La comparaison détaillée des structures et du contenu en protéines de Pithovirus révèle des différences marquées avec les Pandoravirus (Figure 1). Tout d’abord, le protéome des particules purifiées ne révèle aucune protéine en commun avec les Pandoravirus. Ensuite, alors que les particules des Pandoravirus sont entourées d’un tégument de 60 nm composé de trois couches d’épaisseurs équivalentes, dont une couche intermédiaire lamellaire, l’enveloppe des Pithovirus, également de 60 nm, est très dense aux électrons et semble composée d’une seule couche faite de stries parallèles. Le bouchon présent à l’apex des particules des Pandoravirus est diffus et difficile à visualiser, tandis que celui de Pithovirus, mieux défini, est saillant avec une structure hexagonale spectaculaire en nid d’abeille. Une membrane est présente sous l’enveloppe des deux types de particules, mais cette membrane dans les particules de Pithovirus se termine sous forme d’une bobine qui semble connectée au bouchon. Les particules de Pithovirus, comme celles de tous les virus infectant les amibes du genre Acanthamoeba, sont phagocytées, et l’infection débute par l’ouverture de la particule et la fusion de la membrane interne avec celle de la vacuole permettant ainsi le transfert de tout ce qui se trouve dans les particules dans le cytoplasme de la cellule infectée.

Pithovirus sibericum, un virus ressuscité à partir d’un échantillon environnemental Sibérien datant de plus de 30 000 ans, est ainsi un nouveau type de virus partageant la morphologie des Pandoravirus tout en présentant une certaine affinité avec la famille plus classique des grands virus à ADN nucléocytoplasmique. Cette découverte suggère que le véhicule en forme d’amphore partagé par les Pandoravirus et Pithovirus pourrait être en fait utilisé pour véhiculer des génomes de tailles et de compositions (ADN simple brin, ADN double brin, ARN) aussi variées que ceux du véhicule icosaédrique.

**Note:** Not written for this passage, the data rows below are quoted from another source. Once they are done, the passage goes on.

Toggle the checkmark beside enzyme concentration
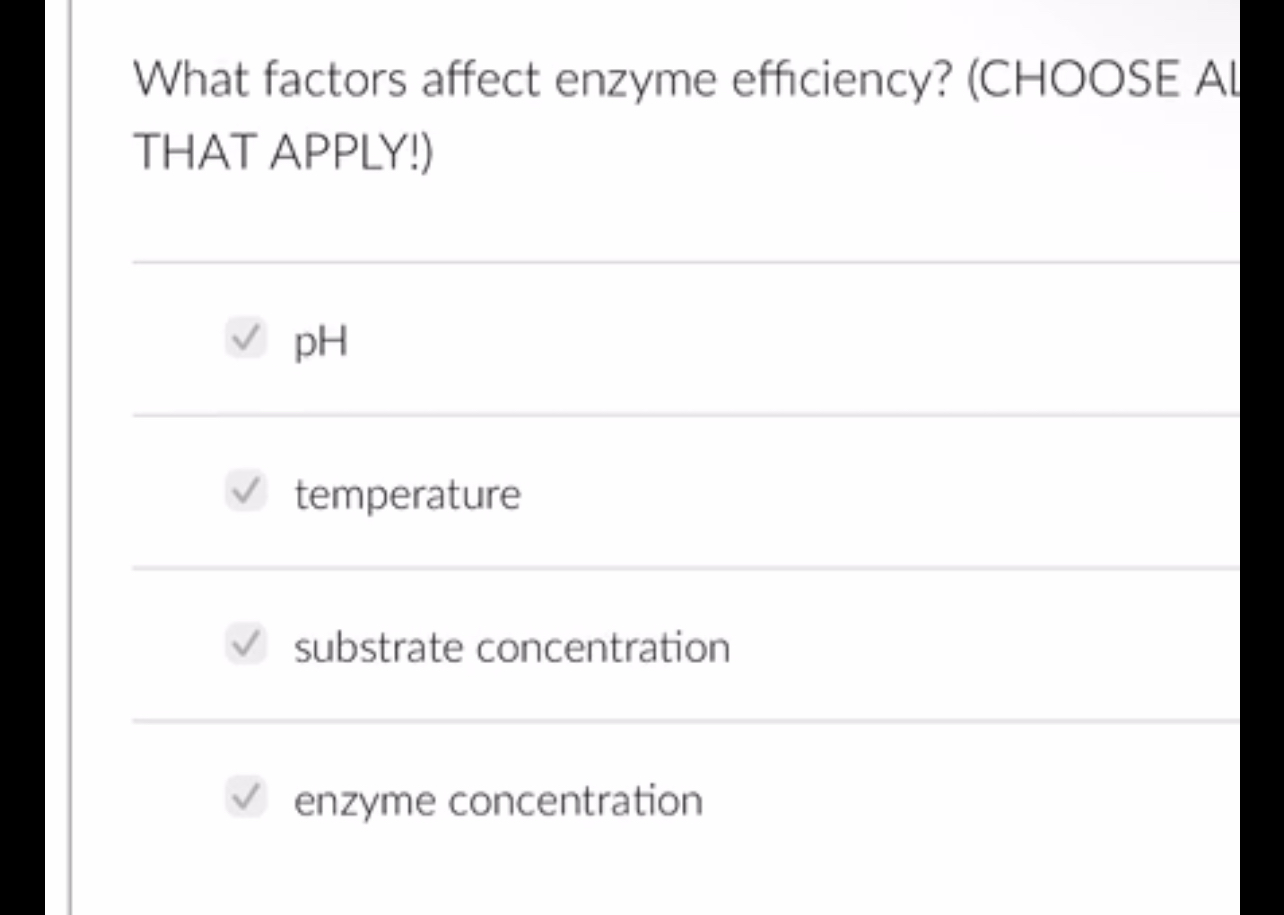1284x915 pixels. point(246,798)
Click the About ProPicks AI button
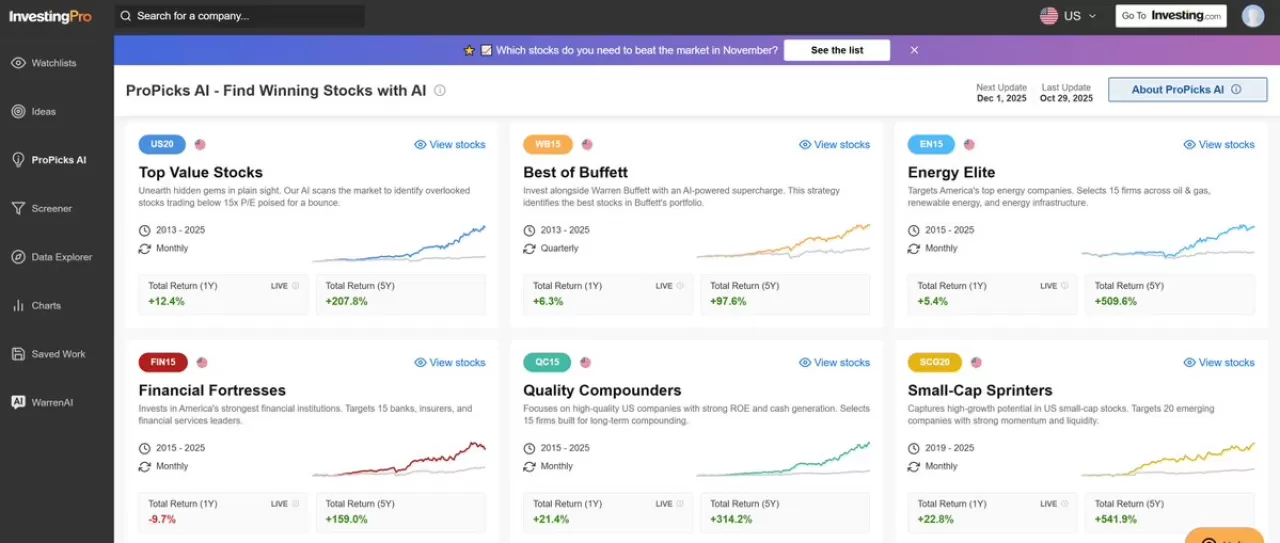Image resolution: width=1280 pixels, height=543 pixels. (1186, 90)
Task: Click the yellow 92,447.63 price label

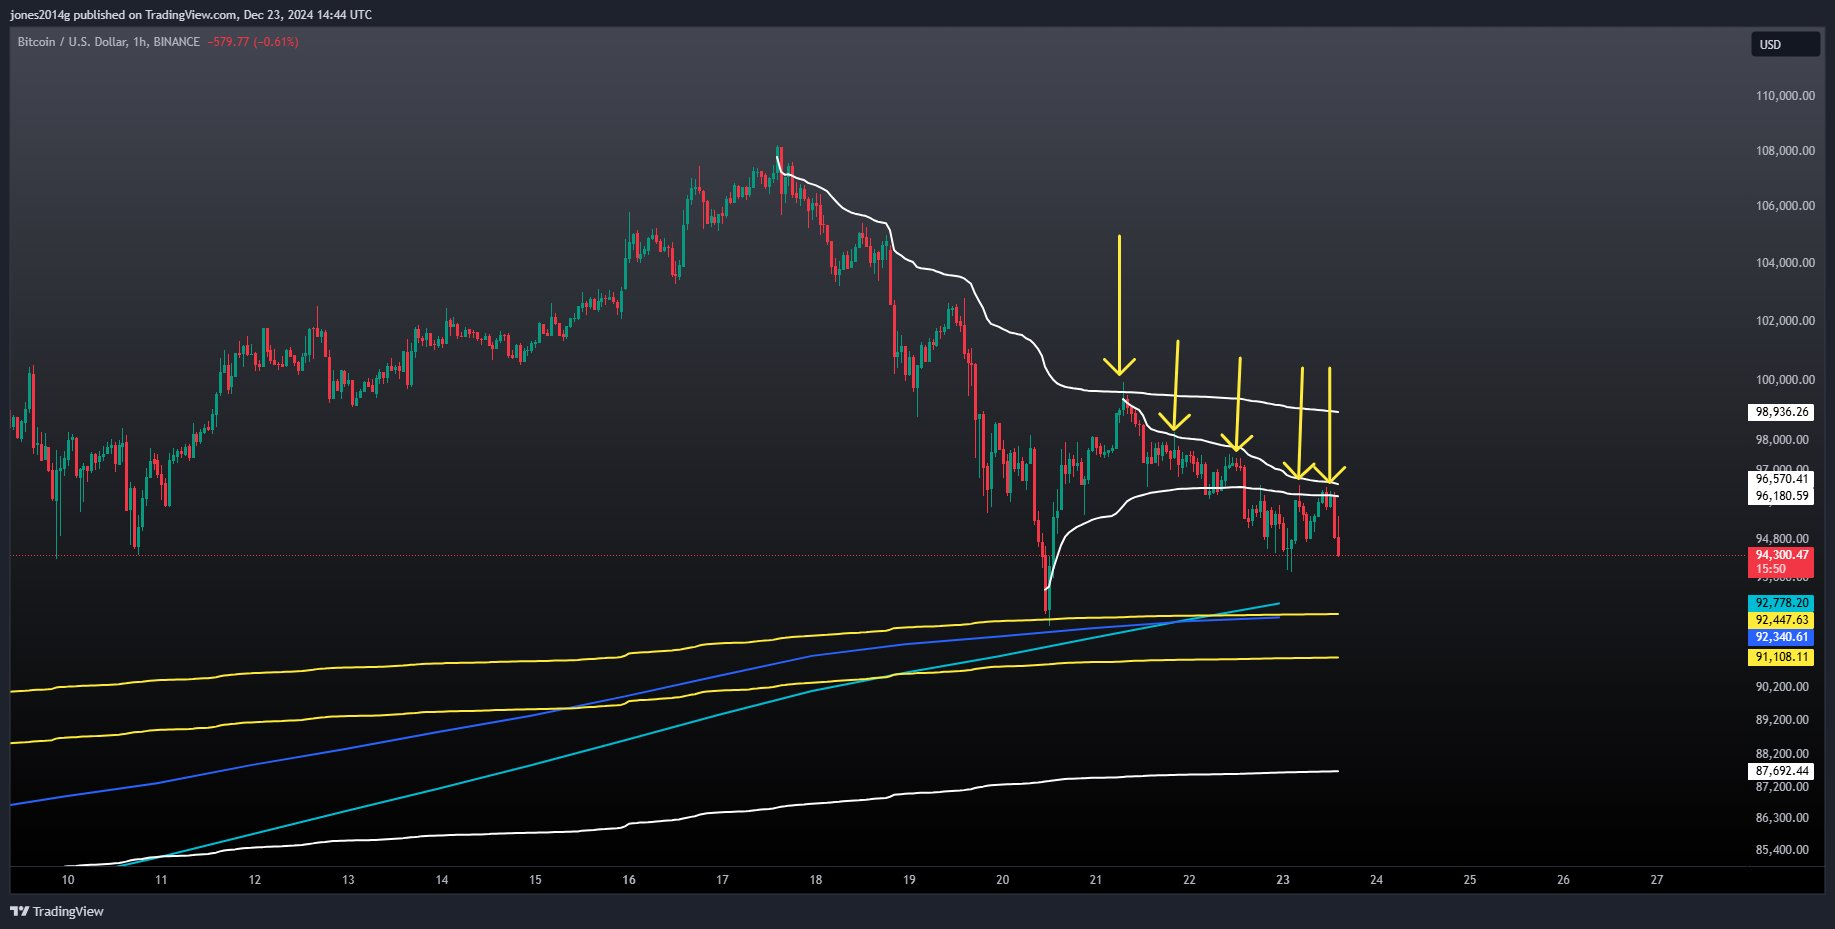Action: [x=1781, y=620]
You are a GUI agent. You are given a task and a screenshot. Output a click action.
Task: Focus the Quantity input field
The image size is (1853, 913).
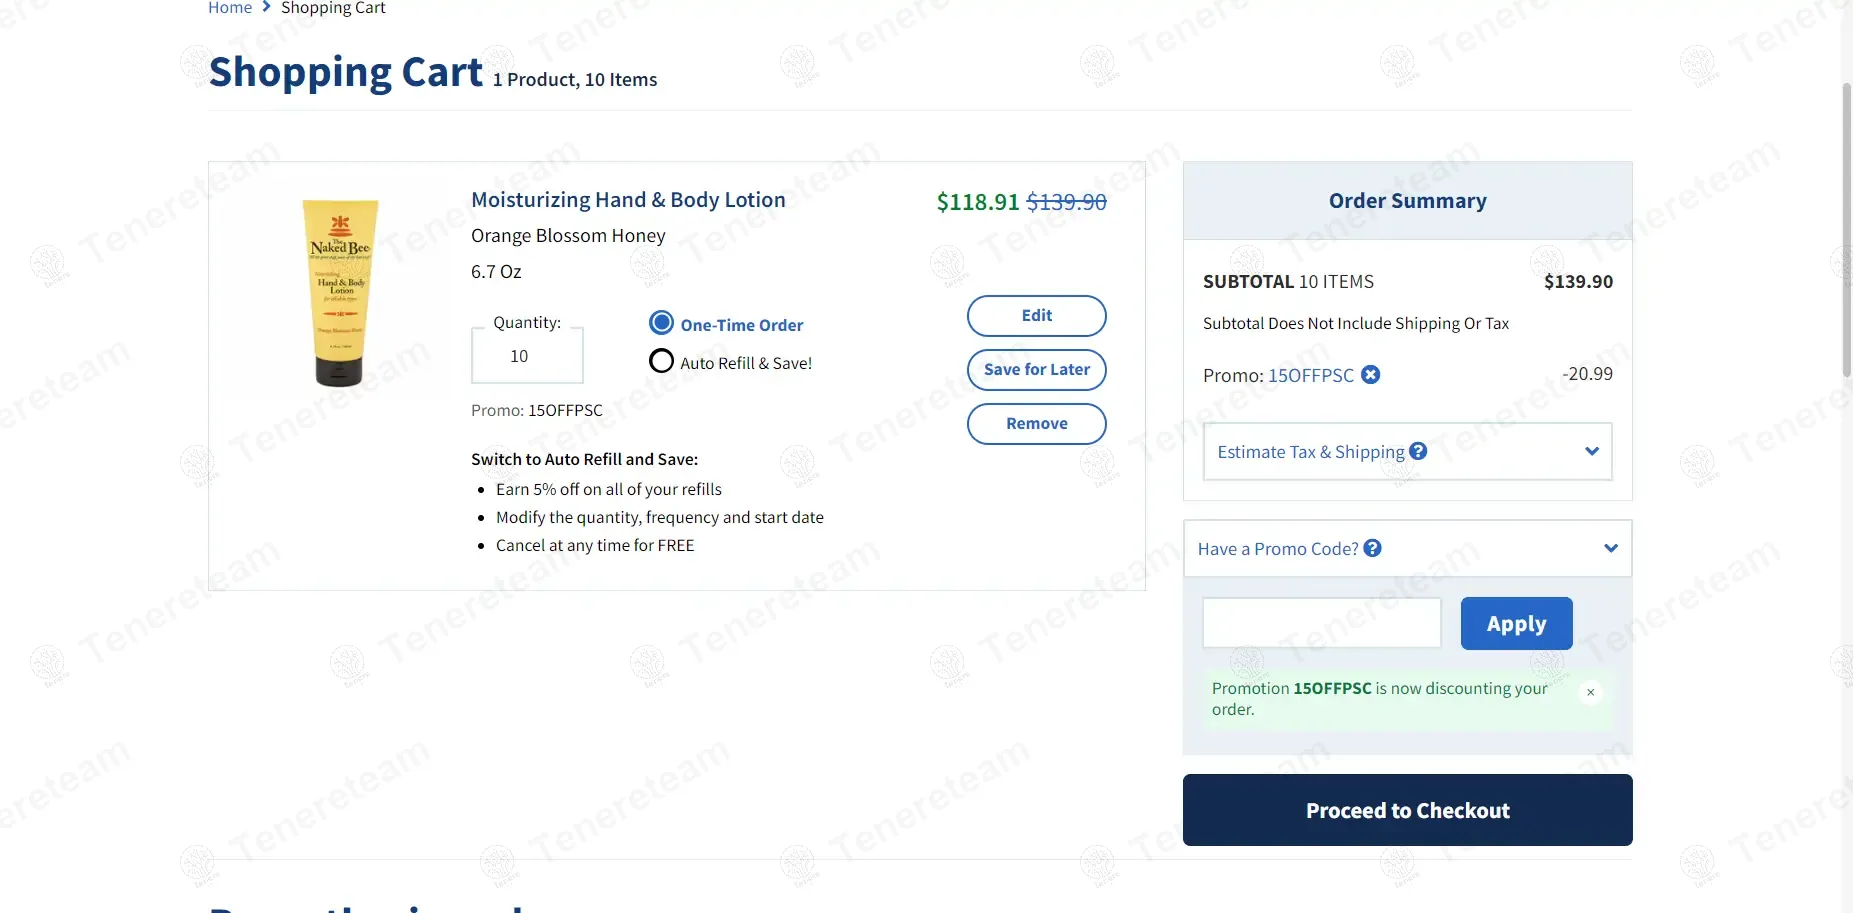coord(527,356)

Le même groupe Allemand du Pr R. Michel a également publié il y a une dizaine d’années la description d’un parasite d’amibe de morphologie identique à celle de Pithovirus [ 13]. Ce virus pourrait donc encore exister de nos jours mais ne pas avoir été reconnu comme un virus en raison de sa morphologie atypique.

Enfin, cette étude soulève un problème sociétal. À l’ère du réchauffement climatique, si Pithovirus a pu être réactivé par simple décongélation d’un fragment de permafrost vieux de 30 000 ans, c’est également vrai des autres virus actuellement présents dans les couches de permafrost en cours de dégel ou d’exploitations industrielles actives. Pithovirus n’est pas un pathogène pour l’homme, mais qu’en est-il de tous les autres virus éventuellement présents dans les couches plus profondes de permafrost qui seront mises au jour par l’exploitation industrielle de l’arctique ?

Liens d’intérêt

Les auteurs déclarent n’avoir aucun lien d’intérêt concernant les données publiées dans cet article.